Friday, September 03, 2010

Sauron? Is that you?

Courtesy BBSO

Nope. Just a sunspot. reports:
A new photo of a sunspot on the surface of the sun taken by a telescope in California is the most detailed seen in visible light, scientists say.

The sunspot snapshot was obtained by the New Solar Telescope at the Big Bear Solar Observatory in Big Bear Lake, Calif., operated by the New Jersey Institute of Technology.


The telescope is touted to be the worlds' largest ground-based solar instrument and was completed last year, NJIT officials said in a statement.

The new sunspot photo is the "first light" target for the observatory's new advanced optics system during a solar photography session on July 1-2. It has a resolution of about 50 miles (80 km) and is the best yet taken by a ground-based telescope, observatory officials said.
The best "yet". Hopefully much more to come.


Keith Alan K said...

The use of the term "snapshot" in relation to this high-tech photo offends me.

Albatross said...

Yes, and it is entirely the fault of the writer, Clara Moskowitz, who couldn't resist the rare opportunity to use the alliterative rhyme "sunspot snapshot". And you're right, that totally mischaracterizes how such images are captured in the first place.

Images such as these are technological wonders in themselves.
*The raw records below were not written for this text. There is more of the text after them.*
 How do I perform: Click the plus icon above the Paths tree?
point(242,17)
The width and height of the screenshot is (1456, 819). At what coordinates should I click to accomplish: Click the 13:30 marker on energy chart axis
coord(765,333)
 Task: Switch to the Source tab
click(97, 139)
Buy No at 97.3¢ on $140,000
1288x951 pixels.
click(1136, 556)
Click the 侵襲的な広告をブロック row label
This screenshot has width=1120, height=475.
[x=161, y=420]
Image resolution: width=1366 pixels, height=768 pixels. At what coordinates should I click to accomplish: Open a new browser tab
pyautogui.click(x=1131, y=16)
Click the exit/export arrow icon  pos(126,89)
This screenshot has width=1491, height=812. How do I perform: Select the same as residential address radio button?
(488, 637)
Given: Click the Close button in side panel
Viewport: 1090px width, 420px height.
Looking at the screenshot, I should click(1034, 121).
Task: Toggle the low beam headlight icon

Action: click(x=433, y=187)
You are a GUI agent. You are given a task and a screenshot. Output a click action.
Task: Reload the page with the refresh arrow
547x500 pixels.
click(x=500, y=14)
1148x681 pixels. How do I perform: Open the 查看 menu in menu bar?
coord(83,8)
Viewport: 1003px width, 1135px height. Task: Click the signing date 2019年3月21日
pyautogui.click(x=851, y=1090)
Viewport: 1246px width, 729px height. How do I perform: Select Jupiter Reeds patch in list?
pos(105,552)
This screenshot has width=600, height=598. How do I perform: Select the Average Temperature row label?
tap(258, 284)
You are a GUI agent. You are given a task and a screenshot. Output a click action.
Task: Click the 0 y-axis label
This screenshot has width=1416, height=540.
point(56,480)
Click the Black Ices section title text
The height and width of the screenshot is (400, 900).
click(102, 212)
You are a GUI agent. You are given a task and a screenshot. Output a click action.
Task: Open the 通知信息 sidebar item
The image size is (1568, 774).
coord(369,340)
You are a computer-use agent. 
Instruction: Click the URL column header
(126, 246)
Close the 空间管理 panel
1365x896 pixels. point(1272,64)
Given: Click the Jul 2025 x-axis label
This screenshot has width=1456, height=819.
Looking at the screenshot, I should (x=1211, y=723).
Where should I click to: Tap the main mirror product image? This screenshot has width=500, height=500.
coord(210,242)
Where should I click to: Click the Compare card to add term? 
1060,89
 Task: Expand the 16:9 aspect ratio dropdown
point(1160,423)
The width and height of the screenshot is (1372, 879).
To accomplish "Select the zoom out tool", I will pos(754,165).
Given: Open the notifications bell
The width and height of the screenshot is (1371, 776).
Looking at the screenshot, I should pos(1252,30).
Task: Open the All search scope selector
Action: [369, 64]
The writer even mentions this later in the piece when she writes, "Adaptive optics in telescopes is a technique that uses a deformable mirror to compensate for the blurring of images caused when light passes through Earth's atmosphere. The New Solar Telescope has 67 motors that can be moved to bend the mirror to provide clear pictures of the sun."

That's fascinating, and having used such a description it's a shame she fell back on that tired journalistic trick of using cute phrases to hook the readers and get them to read the story.

Hey, Ms. Moskowitz, if someone is going to a place like to read about the New Solar Telescope at the Big Bear Solar Observatory, you've probably already gotten their attention.